30 de novembro de 2010

Fecho


Boa noite. O Fecho de hoje incluí uma crónica da autoria de Mário Contumélias, retirada do Jornal de Notícias.
Inimputáveis

"Condenados", o programa de Sofia Pinto Coelho que a SIC tem vindo a exibir, chegou ao fim. Foram quatro episódios, quatro casos de condenações mais que duvidosas, trazidos a lume por um trabalho de investigação jornalística irrepreensível, quer no plano técnico, quer no plano ético, como já aqui escrevi.


Sofia investigou sempre com rigor e isenção, e apresentou os resultados num formato personalizado em que é uma das protagonistas da história.

Formei-me profissionalmente num tempo em que se ensinava aos jornalistas que não devem aparecer porque o que importa é a notícia, de que são apenas mediadores. Contudo, vivemos num mundo diferente e o protagonismo, assumido por Sofia Pinto Coelho nas quatro reportagens, foi uma aposta ganha.

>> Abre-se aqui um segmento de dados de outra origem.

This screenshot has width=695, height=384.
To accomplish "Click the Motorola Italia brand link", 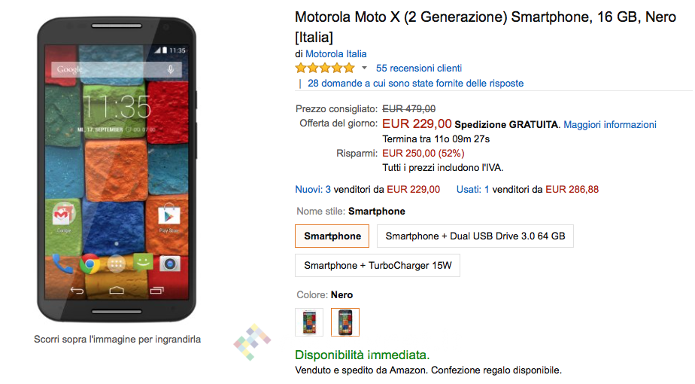I will [x=336, y=53].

Permitiu aos telespectadores acompanhar, passo a passo, o seu pensamento, a racionalidade que norteou a investigação realizada. Portanto, puderam reflectir com ela, e assim melhor compreender a informação que lhes chegava. Outra coisa é o que nos fica, depois de vermos as quatro edições do programa.

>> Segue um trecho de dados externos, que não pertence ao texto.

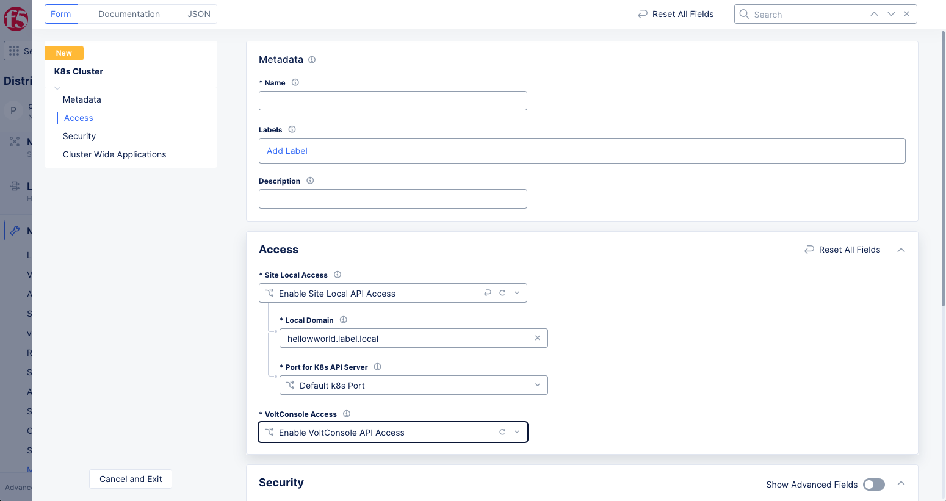Click the undo icon inside Site Local Access selector
Image resolution: width=946 pixels, height=501 pixels.
tap(488, 293)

Ou seja, a evidência de que a Justiça muitas vezes é cega porque alguns juízes não são capazes de ver como deviam, talvez porque alcançaram, entre nós, um imerecido estatuto de entronizados detentores da verdade. E assim, dispõem-se a dar credibilidade a vítimas que a não merecem; a desvalorizar testemunhos-chave; a ignorar alibis inatacáveis; a pôr para trás das costas incoerências óbvias; a fechar os olhos a irregularidades processuais; a decidir por convicção.

Justificam-se deste modo perguntas, como a feita em "Condenados", sobre "como é que três juízes condenam uma pessoa, sem provas?" Certo, certo é que um inocente pode ser acusado, preso, julgado e condenado. Tal e qual como mostrou, na quinta-feira, a TVI que aconteceu ao guineense Bacar Baldé, de 28 anos, condenado a três anos e meio de prisão por violação de uma menor, pelo tribunal de Vila Nova de Gaia, e que viu agora provada, por um teste de ADN, a sua inocência. Mais uma vez, um colectivo de juízes estava enganado.

Mas, quando o erro fica a descoberto, por raras que sejam as vezes em que isso acontece, os juízes responsáveis pelo erro judicial não acham razão para pedir desculpa, porque isso não está na nossa tradição e só se justificaria se os juízes tivessem agido de má fé. A não ser o caso, Suas Excelências são inimputáveis. E mesmo o Supremo Tribunal de Justiça, estatisticamente falando, só corrige um erro judicial, de dois em dois anos. Temos pois, boas razões para temer a Justiça. E se lhe comprassem uns óculos?